Document excerpt:
•••
Re: [media] handling multitrack audio / video

On Sat, Dec 4, 2010 at 8:35 AM, Maciej Stachowiak <mjs@apple.com> wrote:
>
> On Dec 3, 2010, at 12:31 PM, Silvia Pfeiffer wrote:
>
>>
>> Now there's only one other major use case that we haven't considered
>> yet: the case where we have completely alternative resources to the
>> main audio/video that contain signing/descriptions/captions/subtitles.
>> So we have, for example:
>>
>> * v_main.{ogv,mp4,webm} which has main audio & main video
>> * v_main_sign.{ogv,mp4,webm} which has main audio & main video & sign
>> language video & captions - being particularly targeted at the HoH
>> * v_main_desc.{ogv,mp4,webm} which has main audio & main video & audio
>> description - being particularly targeted at the VI
>> * plus all of this in different languages
>>
>> I think this is also a major use case that we will find, in particular
>> where the auxiliary accessibility content has been burnt-in.
>>
>> I almost think that in this case we have to provide completely
>> alternative <video> elements where only one of them is allowed to be
>> active. This is where a manifest may come in handy.
>
> This case is challenging, because you need to find a supported format, but want best-fit, not first-fit, on accessibility and language aspects.
>
> Just thinking through how that work work with <source> elements and a kind-like attribute, I could imagine this:
>
> - Source selection algorithm becomes two-pass.
> - First pass stable sorts the <source> elements according to a best-fit metric of accessibility affordances, relative to user preferences (this metric would have to be defined). It's a stable sort so that elements are not reoderdered if they are equally good fits.
> - The second pass is the usual source-selection algorithm.
>
> This will always result in getting the best accessibility fit out of sources with a supported format.
>
> We would also have to be able ti distinguish optional accommodations vs. burned-in ones. Burned-in accommodations (e.g. burned-in captions or a sign language translation combined with the main video track) should score negatively for users who don't want that accommodation, but optional ones (e.g. built-in but optional closed caption track, or built-in but separate descriptive audio track) do not score positively or negatively.
>
> Whether this is viable depends on whether we can come up with a good scoring rule for matching available accommodations to user needs.


Just to throw another dimension into this: HTTP adaptive streaming
will have the same issue. You might want to refer to the thoughts at
http://wiki.whatwg.org/wiki/Adaptive_Streaming for some background on
this. There will be a number of media resources that are alternatives
to each other based on bitrate, framerate and possibly width/height
and other attributes (Apple's Live Streaming already deals with this
through m3u8). Those other attributes for the media resource
alternatives could IMO include the accessibility tracks. Then we don't
need to invent a new means for switching complete resources - they are
all part of the same selection algorithm. The adaptation just has to
take into account also the available tracks in a resources rather than
just the quality of service metrics.

It essentially ends up doing exactly what you are suggesting: it
creates a two-way source selection algorithm. However, the first
choice - the choice of supported encoding format - is one that is not
dynamic. The second choice - the one of quality of file and available
accessibility tracks - needs to be dynamic, in particular if a user
decides half-way through watching a resource that they want to turn on
available caption tracks. We would have a m3u8-type file for each file
format (mp4/ogv/webm), then the first choice can continue to be done
in the browser as before.

In this case, the browser would go through the list of available
resources in a m3u8-type manifest file to determine what alternative
resources with what accessibility tracks it has available and include
them into the user menu. Then start downloading the most appropriate
one given the current user preference settings and quality of service
parameters.

Cheers,
Silvia.

Received on Saturday, 4 December 2010 01:51:53 UTC
•••
Material supplied:

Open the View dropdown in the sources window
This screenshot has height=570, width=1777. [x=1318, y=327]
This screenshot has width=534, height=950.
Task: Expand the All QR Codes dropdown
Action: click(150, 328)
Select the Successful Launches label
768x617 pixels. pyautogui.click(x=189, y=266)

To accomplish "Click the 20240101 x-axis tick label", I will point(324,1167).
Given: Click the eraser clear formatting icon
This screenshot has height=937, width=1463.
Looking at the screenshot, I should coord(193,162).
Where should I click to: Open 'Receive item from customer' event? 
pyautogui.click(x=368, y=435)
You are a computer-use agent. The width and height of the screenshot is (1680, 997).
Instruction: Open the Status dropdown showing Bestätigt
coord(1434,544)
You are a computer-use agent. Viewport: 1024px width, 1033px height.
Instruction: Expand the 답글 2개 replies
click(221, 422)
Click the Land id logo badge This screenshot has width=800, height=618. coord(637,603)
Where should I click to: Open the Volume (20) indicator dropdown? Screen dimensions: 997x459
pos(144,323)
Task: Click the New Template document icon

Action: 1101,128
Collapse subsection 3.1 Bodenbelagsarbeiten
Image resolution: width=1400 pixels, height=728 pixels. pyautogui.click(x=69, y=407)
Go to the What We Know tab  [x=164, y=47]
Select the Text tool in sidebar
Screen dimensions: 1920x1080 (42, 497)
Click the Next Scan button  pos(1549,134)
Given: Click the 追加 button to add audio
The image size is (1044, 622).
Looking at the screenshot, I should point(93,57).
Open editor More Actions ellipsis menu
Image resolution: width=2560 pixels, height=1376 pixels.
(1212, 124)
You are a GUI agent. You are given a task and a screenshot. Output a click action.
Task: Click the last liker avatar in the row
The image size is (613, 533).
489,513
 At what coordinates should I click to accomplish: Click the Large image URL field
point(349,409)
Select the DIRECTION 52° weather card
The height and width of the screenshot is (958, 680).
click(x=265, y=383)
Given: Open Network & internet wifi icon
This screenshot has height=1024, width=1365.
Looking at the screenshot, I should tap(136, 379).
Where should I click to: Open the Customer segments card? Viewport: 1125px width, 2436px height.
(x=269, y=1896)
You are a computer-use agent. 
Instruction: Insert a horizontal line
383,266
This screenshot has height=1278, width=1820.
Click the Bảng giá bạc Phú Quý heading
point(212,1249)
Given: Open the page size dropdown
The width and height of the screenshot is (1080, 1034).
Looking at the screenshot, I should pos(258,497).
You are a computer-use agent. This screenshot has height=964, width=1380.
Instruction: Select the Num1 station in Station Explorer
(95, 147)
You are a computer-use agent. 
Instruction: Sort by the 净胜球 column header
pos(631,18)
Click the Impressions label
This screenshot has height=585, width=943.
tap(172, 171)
•••
What the exercise asks: In the thread on multitrack audio and video, what does Apple's Live Streaming use to deal with alternative media resources? The material has no role here.

Answer: It uses m3u8.